I think the floor joist spacing may be too wide, so I thought maybe I could do that shear scheme.
My reasoning is that in a severe quake, that a "right-angled" structure might become a parallelogram. It seems it would help stiffen the joists and corners against flexing against and away from each other and thus guard the understructure against folding and crumpling.
Is there a good reason not to try this?
A: First off, kudos to you for installing shear panels on the cripple walls, the short wall between the concrete foundation and the floor structure. Make sure to connect the mudsill, studs and top plates so the panel forms a monolith and resists being racked in a quake.
Also remember to drill ventilation holes in the panels at the top and bottom of each stud bay. As far as nailing panels to the bottom of your floor joists, we can’t think of a good reason not to do it — other than it’s a lot of work and will take a fair amount of time. But we also wonder how effective such a project would be.

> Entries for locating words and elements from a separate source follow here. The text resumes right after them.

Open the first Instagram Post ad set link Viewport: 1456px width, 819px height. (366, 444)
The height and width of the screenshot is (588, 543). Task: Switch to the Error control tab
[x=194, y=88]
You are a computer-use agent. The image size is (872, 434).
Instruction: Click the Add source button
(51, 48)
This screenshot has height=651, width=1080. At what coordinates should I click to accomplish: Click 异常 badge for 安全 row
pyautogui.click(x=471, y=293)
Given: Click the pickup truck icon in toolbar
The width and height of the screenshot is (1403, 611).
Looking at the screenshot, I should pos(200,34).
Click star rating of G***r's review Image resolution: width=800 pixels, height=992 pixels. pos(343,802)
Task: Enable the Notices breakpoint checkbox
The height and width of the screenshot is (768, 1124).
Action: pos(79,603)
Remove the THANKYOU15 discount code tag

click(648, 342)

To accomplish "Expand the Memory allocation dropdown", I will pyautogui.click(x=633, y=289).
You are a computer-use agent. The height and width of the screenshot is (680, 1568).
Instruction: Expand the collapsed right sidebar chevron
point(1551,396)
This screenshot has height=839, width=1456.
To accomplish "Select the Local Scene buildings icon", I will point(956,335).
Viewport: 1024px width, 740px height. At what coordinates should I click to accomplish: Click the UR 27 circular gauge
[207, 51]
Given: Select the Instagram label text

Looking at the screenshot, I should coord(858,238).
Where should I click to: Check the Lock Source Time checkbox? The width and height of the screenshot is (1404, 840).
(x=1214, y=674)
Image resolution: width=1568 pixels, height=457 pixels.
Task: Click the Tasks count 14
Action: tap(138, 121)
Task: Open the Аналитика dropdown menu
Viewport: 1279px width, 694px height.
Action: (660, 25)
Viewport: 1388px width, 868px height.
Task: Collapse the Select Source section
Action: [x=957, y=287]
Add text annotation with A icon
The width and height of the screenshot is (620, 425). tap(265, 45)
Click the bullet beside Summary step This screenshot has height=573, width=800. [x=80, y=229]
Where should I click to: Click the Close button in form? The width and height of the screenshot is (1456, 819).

Assuming you have a plywood or OSB subfloor, there already is shear protection for the floor joists. If you live in a relatively newer house (around 1990 forward), your subfloor is probably affixed with construction adhesive and nails. This process creates a monolith that is highly resistant to racking — or as you say, "folding and crumbling."
If you live in an older home, the subfloor may be constructed of boards. The boards are most likely placed diagonally across the floor joists. Diagonal placement provides protection against racking and allows the finished flooring to be run in any direction. This is important if the finished flooring is hardwood.
Joist spacing depends on the width of the floor joists combined with the thickness of the subfloor and the distance to be spanned. Floor joists are usually set either 16 or 24 inches on center. But 36 inches on center is OK with a subfloor of 1 1/2-inch tongue-and-groove boards. If the floor joists are conventional lumber, they should have blocking or bridging every 8 feet or so to prevent the joist from rolling.
Blocking is a solid piece of lumber nailed perpendicular to the run of the floor joists. Bridging consists of two pieces of wood, usually 1-by-4s, nailed diagonally between two floor joists. One end of the first piece is nailed to the top of the joist where it intersects with the subfloor. The other end of that piece is nailed to the bottom of the adjacent floor joist. The second piece is nailed to the joists in reverse order. When viewed from the side it forms a cross. The purpose of blocking and bridging is to prevent the joists from warping.
This being said, we can’t see a compelling reason not to do as you suggest. You’ll do no harm, but we can’t say that this will do much good either. If the floor framing system is like we described, it won’t turn into a parallelogram in the next quake. Seems to us if the quake were that strong, shifting of the floor would be a minor problem, considering that the entire house might collapse.